LW: Perhaps you were ahead of curve.

Mavituna: Definitely ahead of the curve. At the time we started the application security problem wasn’t this big, but we knew it was going to be even bigger. It was obvious. However, about five years ago, we started seeing another trend. So everyone has web applications and needs security, but the new trend is they have not only one application, they have 50 applications, they have hundreds of applications, they have thousands of applications. That’s another challenge; how do we scale to that level. That’s what we started working on five years ago. And that’s why we’ve positioned ourselves as being really important to enterprise-level application security and also why we’ve received this investment.

LW: From what you’ve described this sounds like it’s part of the bigger scheme of digital transformation. Is it?

Mavituna: Definitely. We fit into the movement to the cloud, rapid deployment, and everything moving to mobile applications. We help solve the security problems. When it comes to DevOps and introducing security into SDLC, those are things we’ve moved into, as well. We’ve always know security is a  process. You need to start doing security for new developments and continuing doing security even after production and after you’ve deployed the application. So now we are integrated into SDLC, software development lifecycle.

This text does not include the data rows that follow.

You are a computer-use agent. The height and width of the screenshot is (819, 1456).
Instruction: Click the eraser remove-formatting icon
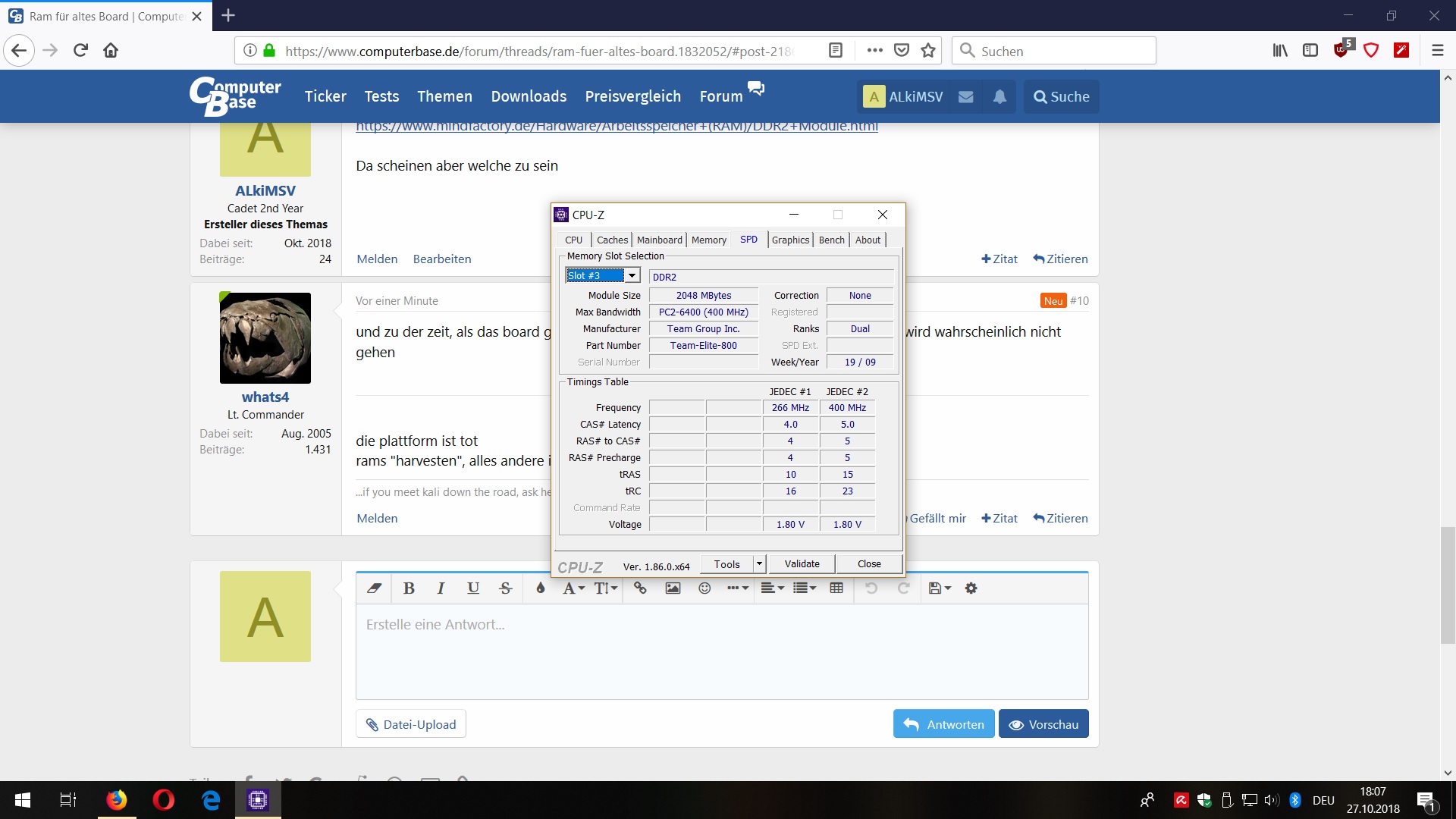[374, 588]
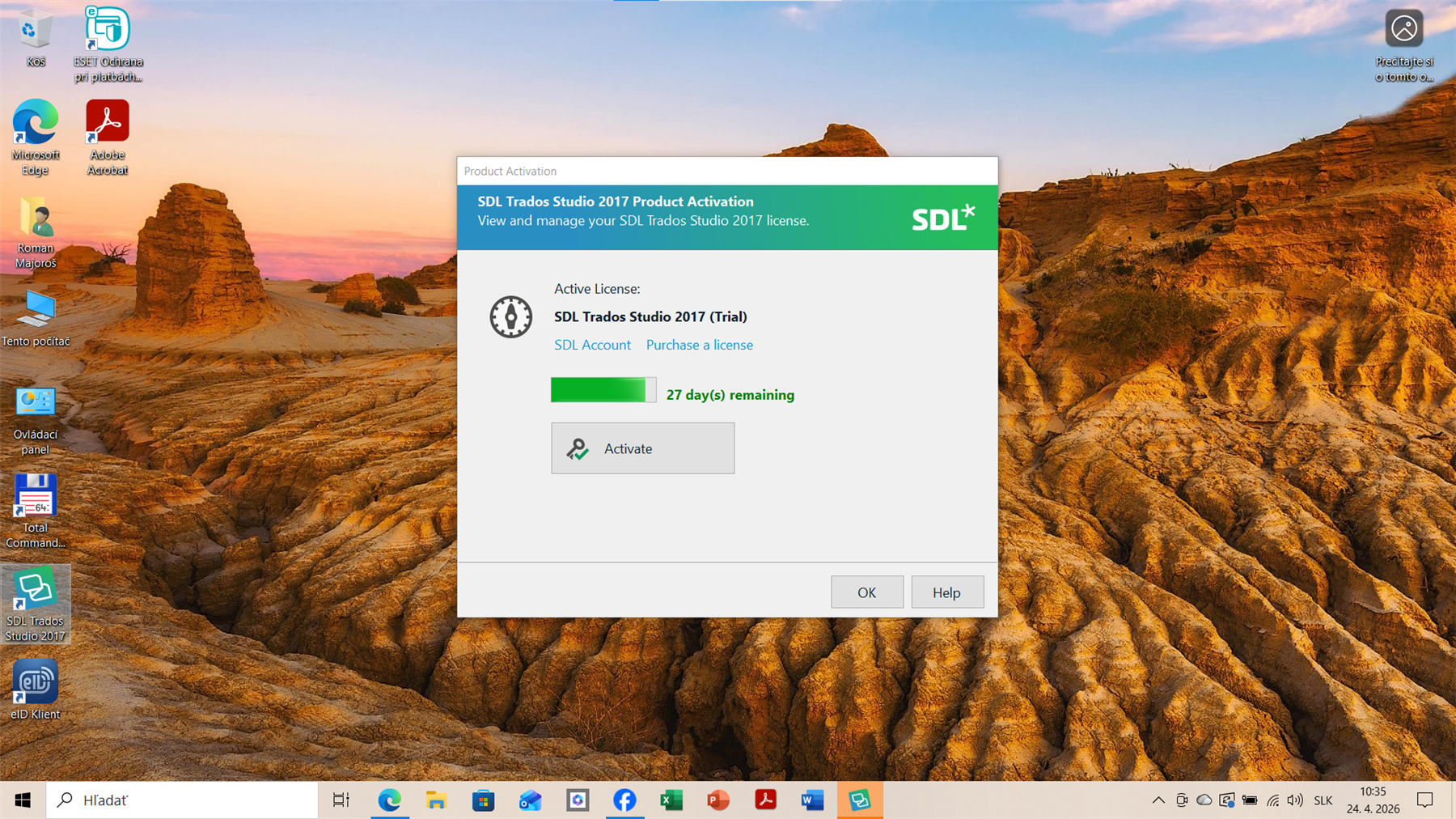Screen dimensions: 1456x819
Task: Launch Excel from the taskbar
Action: (x=671, y=800)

LW: So that idea is  to do a vulnerability scan when the developer starts creating the software?

Mavituna: That’s correct. So when a developer writes a new piece of code, we will find the vulnerabilities in that piece of code within 45 minutes. What happens today in the majority of the cases is a developer develops a piece of code and it gets pen tested two months down the line. That’s when they get feedback about vulnerabilities. So it’s kind of too late. And now the developer has made that mistake ten other places in the basic application.

LW: So developers, who want to move as fast as possible, get the wisdom of doing this? Do CIOs get it ?

Mavituna: They do. The bigger the enterprise, the better they understand it. They realize if they don’t find the vulnerabilities early, then they will have to do it after production, after deployment, after when they go live. And when they go live, if they are lucky, some white hat security researcher  will tell them, ‘Hey, you’ve got this vulnerability.’ If they’re unlucky, they will be hacked, their web site will be defaced, or worse, all of their  data will be stolen.

LW: Is it’s a choice of facing bug bounty hunters or malicious hackers.

Mavituna: Correct. It’s in their favor, by all means, to address this. There’s plenty of research on this. If you address a bug early it can be up to 40 times cheaper, than addressing it later. So they understand this very well  because they’re paying the price today.

LW: Is the basic notion to bake security into the fabric of the web applications?

Mavituna: The technical term we use is to call it Secure Software Development Lifecycle. This means integrating security into your development lifecycle and also when you go into deployment. You’re not blocking anything. You’re not saying ‘we cannot go live before we do a security test,’ because you’ve been security testing all along. So you can hit your deadlines. So that’s definitely how it’s supposed to be. And we see that this is gaining way more traction than it used to, compared to last couple of years.

(Editor’s note: Last Watchdog has supplied consulting services to Netsparker.)